AIM OF THE EXERCISE:
Should the word "agent" occur in a line of the records, copy that line.

"""

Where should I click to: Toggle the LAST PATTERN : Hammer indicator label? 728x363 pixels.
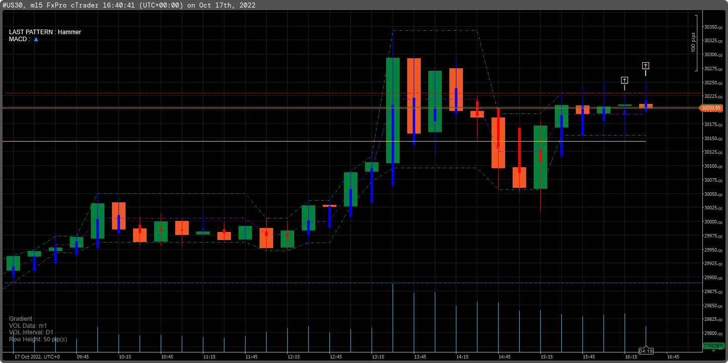(45, 32)
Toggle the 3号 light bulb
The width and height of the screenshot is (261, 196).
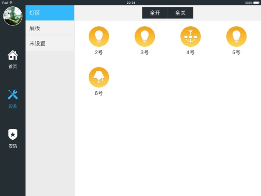coord(145,36)
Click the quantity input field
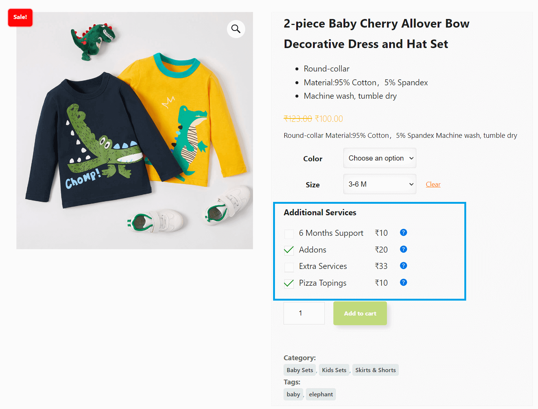Screen dimensions: 538x409 304,313
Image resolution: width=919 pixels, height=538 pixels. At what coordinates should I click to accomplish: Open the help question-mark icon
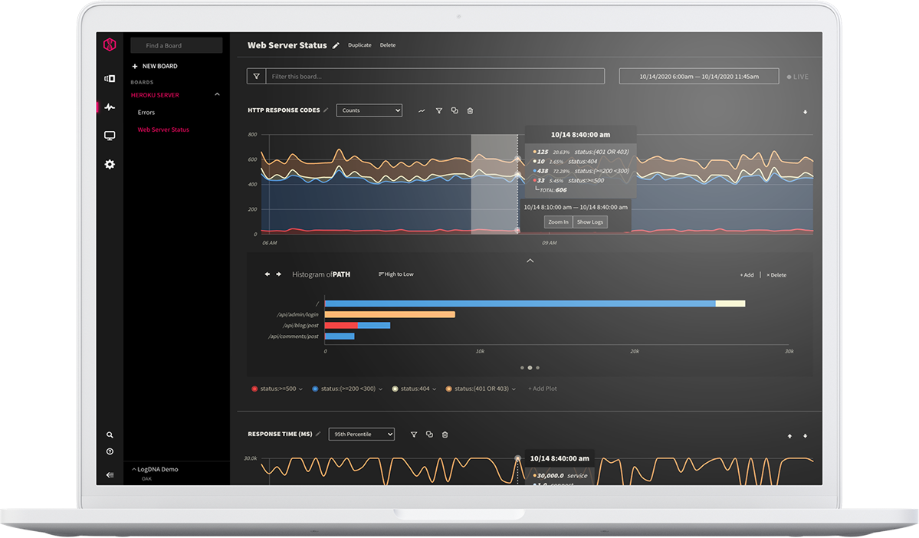(x=109, y=451)
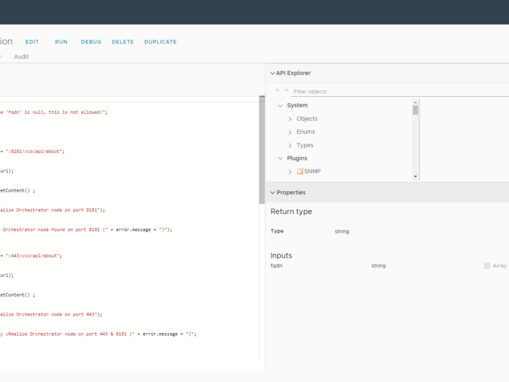
Task: Collapse the Plugins tree node
Action: tap(280, 158)
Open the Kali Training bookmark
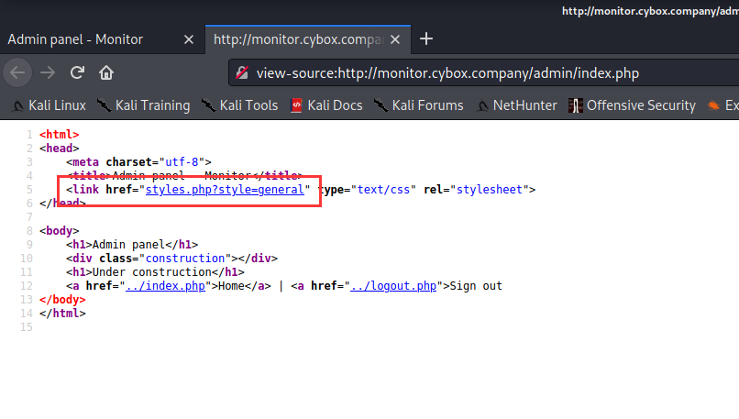Image resolution: width=739 pixels, height=419 pixels. (144, 105)
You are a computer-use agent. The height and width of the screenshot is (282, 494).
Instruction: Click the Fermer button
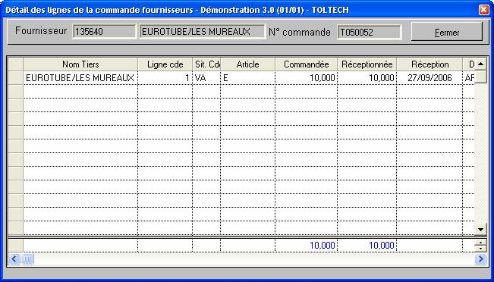tap(447, 32)
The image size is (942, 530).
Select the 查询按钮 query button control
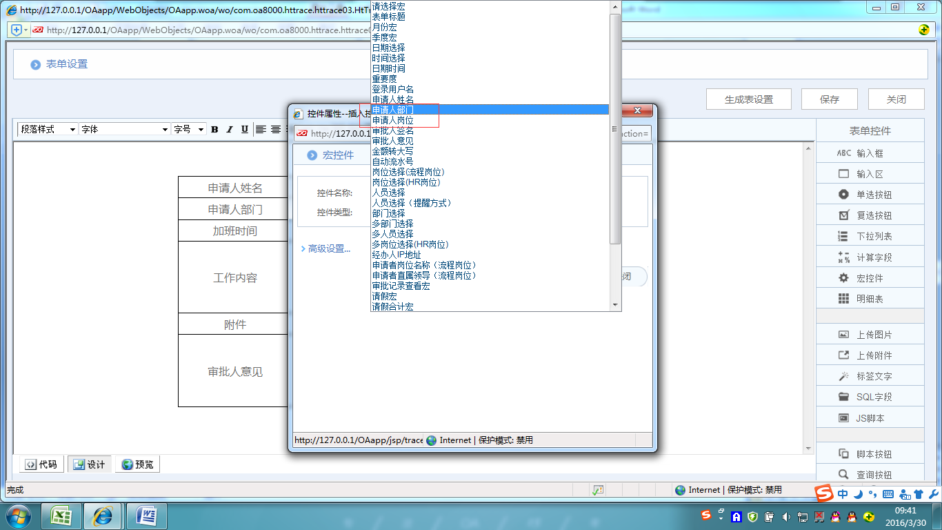tap(870, 475)
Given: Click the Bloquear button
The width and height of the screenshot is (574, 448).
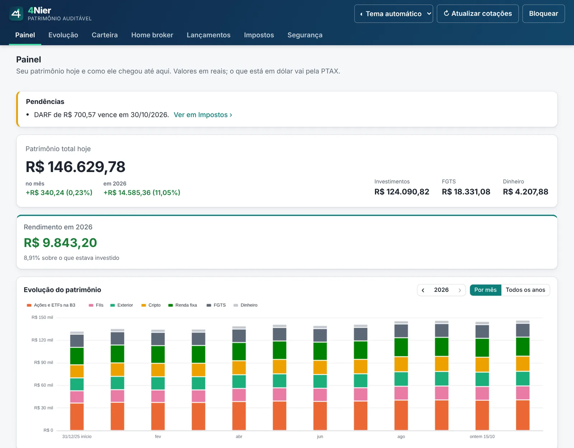Looking at the screenshot, I should 544,14.
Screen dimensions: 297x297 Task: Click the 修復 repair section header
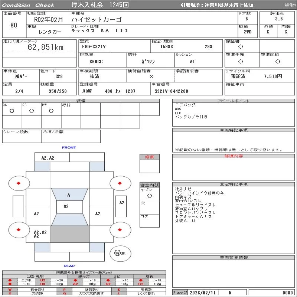tap(149, 157)
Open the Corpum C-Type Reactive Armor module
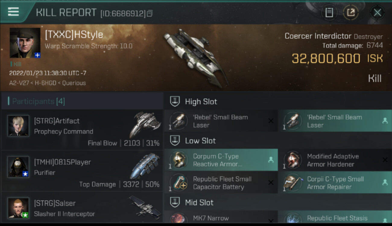Viewport: 392px width, 226px height. [x=221, y=160]
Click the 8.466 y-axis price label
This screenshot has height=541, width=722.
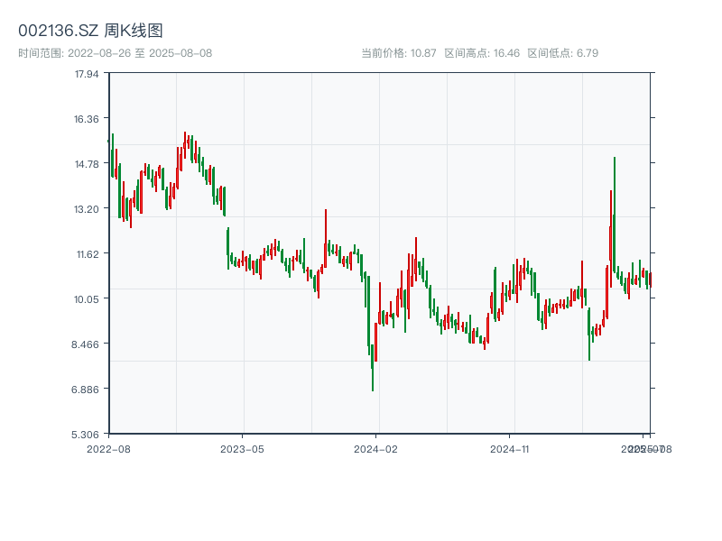tap(87, 344)
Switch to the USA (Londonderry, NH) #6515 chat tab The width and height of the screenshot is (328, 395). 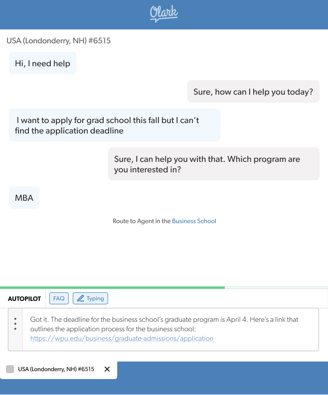click(x=56, y=369)
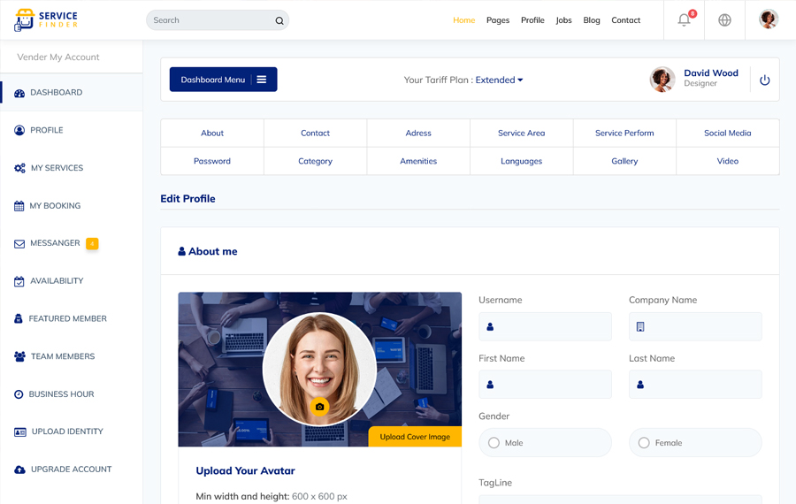Select the Male gender option
796x504 pixels.
494,443
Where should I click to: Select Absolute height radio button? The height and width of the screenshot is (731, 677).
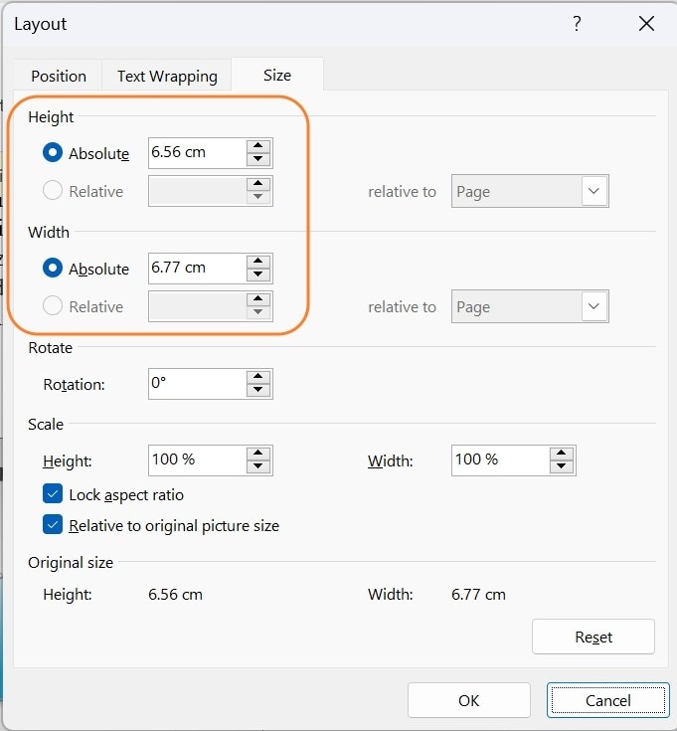click(x=54, y=153)
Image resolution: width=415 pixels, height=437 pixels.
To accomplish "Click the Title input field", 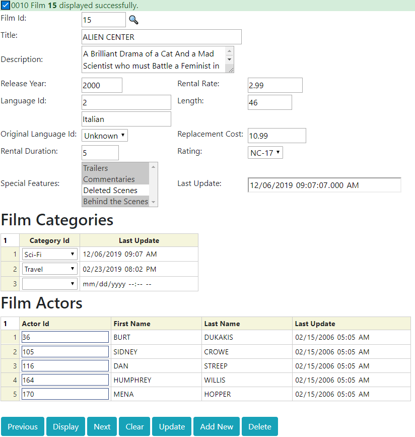I will point(161,37).
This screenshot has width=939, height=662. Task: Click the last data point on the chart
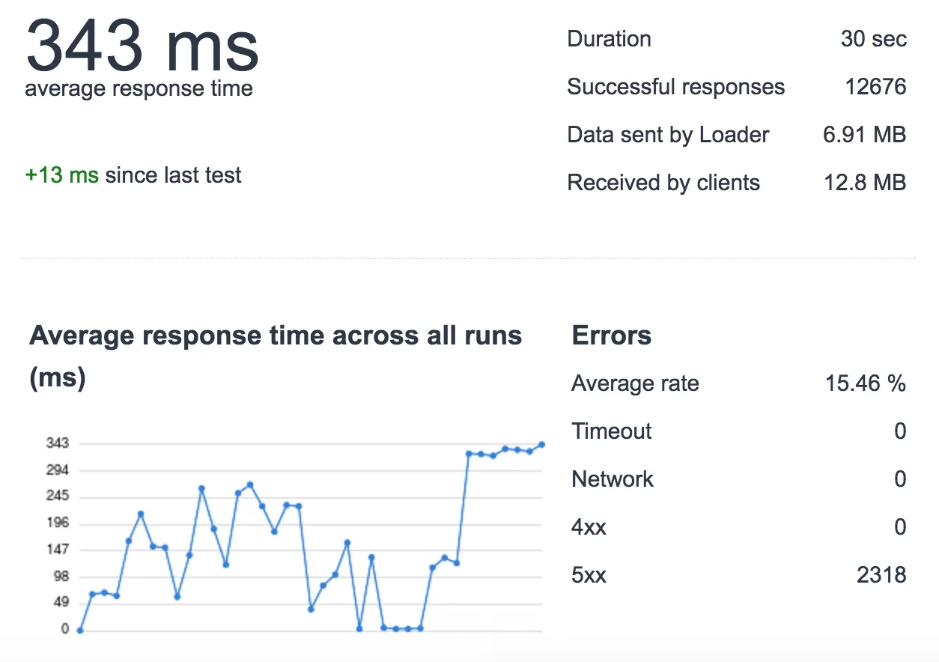click(x=541, y=445)
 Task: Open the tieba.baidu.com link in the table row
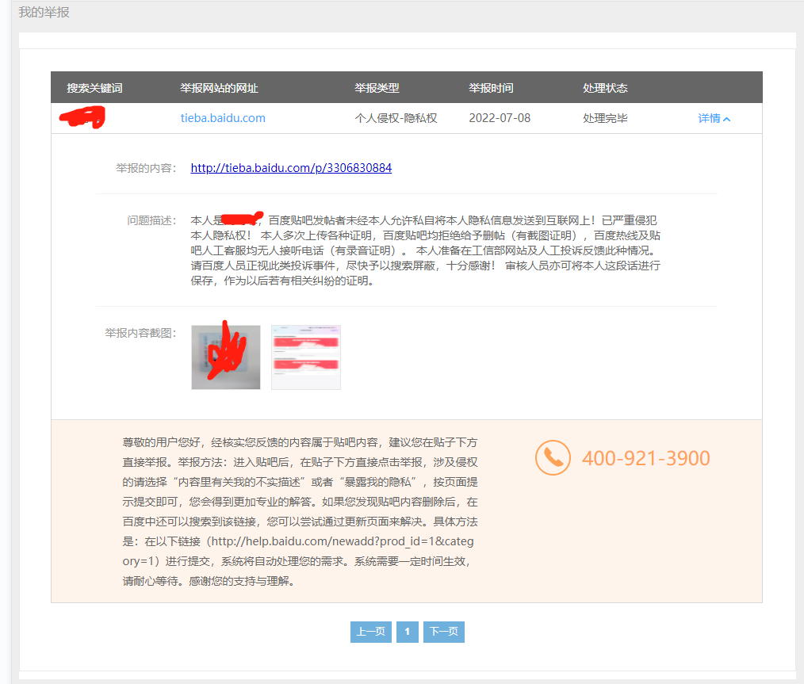pyautogui.click(x=223, y=118)
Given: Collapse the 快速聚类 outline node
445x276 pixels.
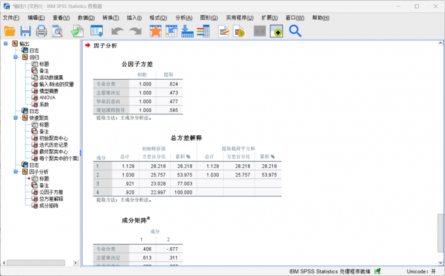Looking at the screenshot, I should (x=16, y=118).
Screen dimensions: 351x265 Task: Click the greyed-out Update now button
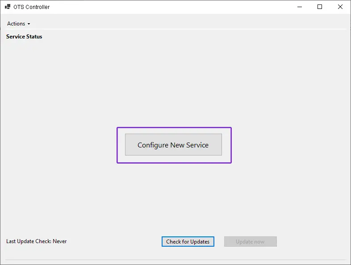(250, 242)
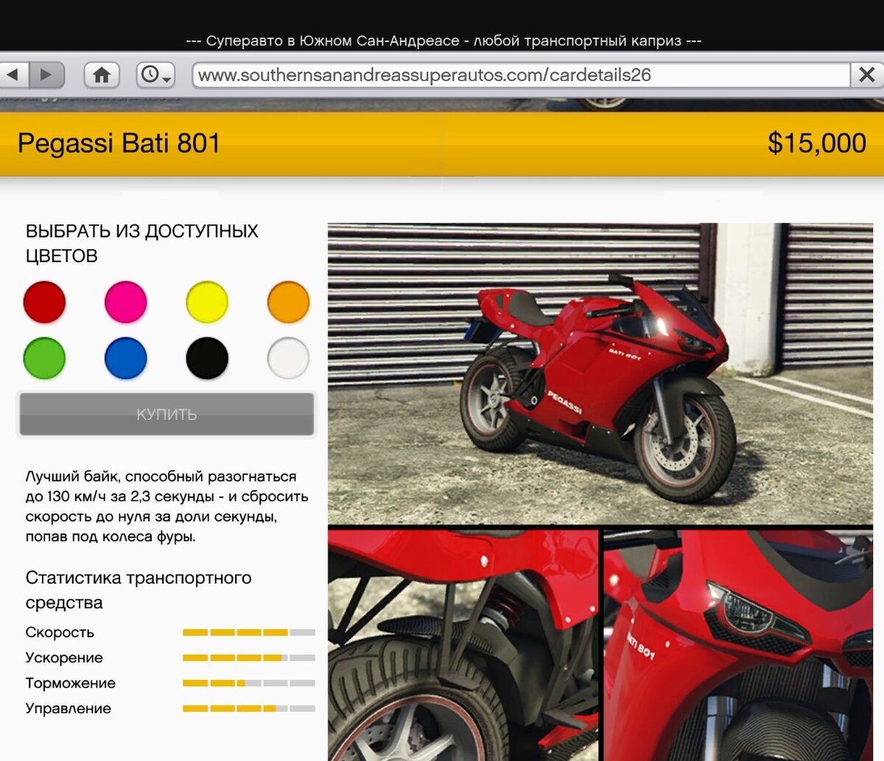Open the headlight close-up thumbnail
The width and height of the screenshot is (884, 761).
pyautogui.click(x=738, y=645)
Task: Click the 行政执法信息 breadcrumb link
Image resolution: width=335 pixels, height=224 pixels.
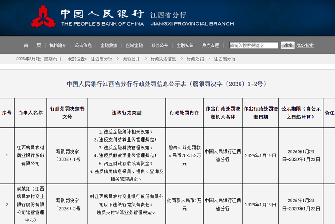Action: click(163, 59)
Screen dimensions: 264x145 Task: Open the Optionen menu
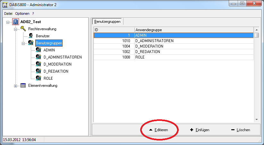point(22,14)
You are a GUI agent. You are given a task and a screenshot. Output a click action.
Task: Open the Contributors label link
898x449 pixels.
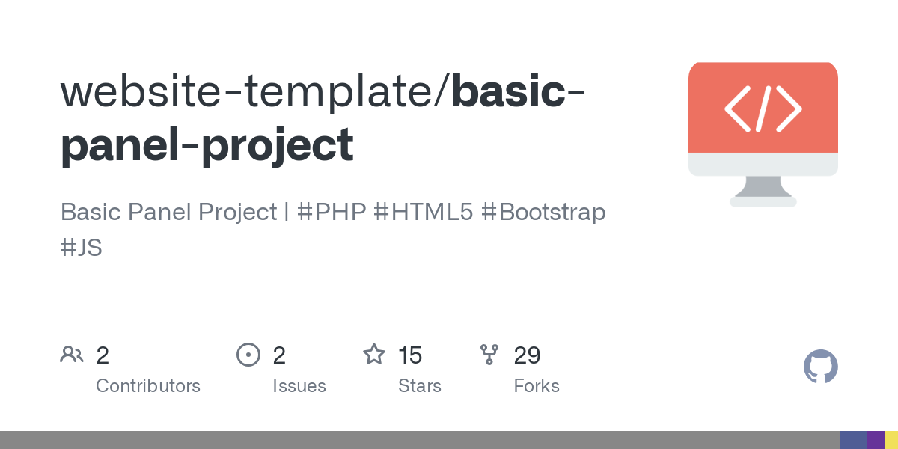[x=148, y=386]
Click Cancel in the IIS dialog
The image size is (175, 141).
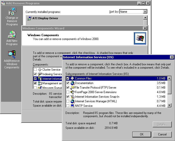[x=162, y=134]
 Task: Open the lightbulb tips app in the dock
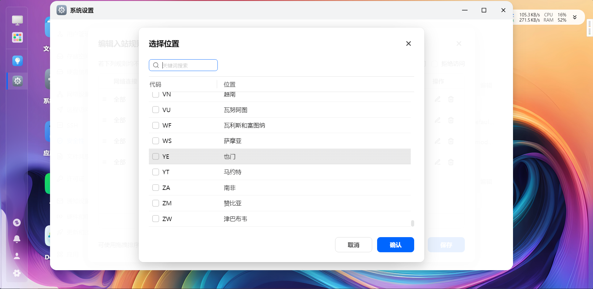coord(17,61)
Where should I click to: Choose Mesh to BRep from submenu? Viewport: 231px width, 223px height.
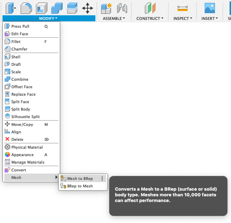80,179
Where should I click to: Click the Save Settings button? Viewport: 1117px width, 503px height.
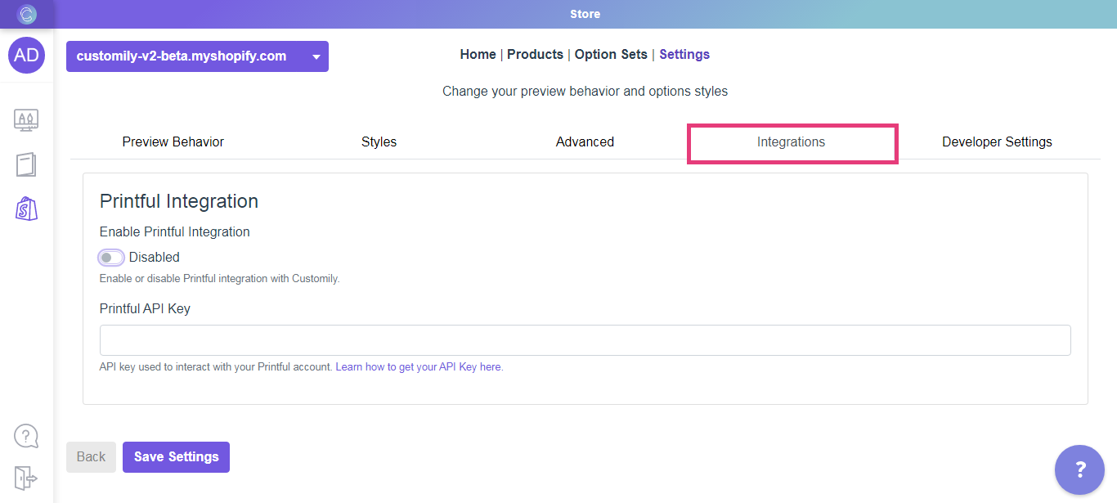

"""

RESPONSE TO THE EXERCISE:
You are a computer-use agent. The height and width of the screenshot is (282, 494).
You are a GUI agent. You are given a task and a screenshot. Output a click action.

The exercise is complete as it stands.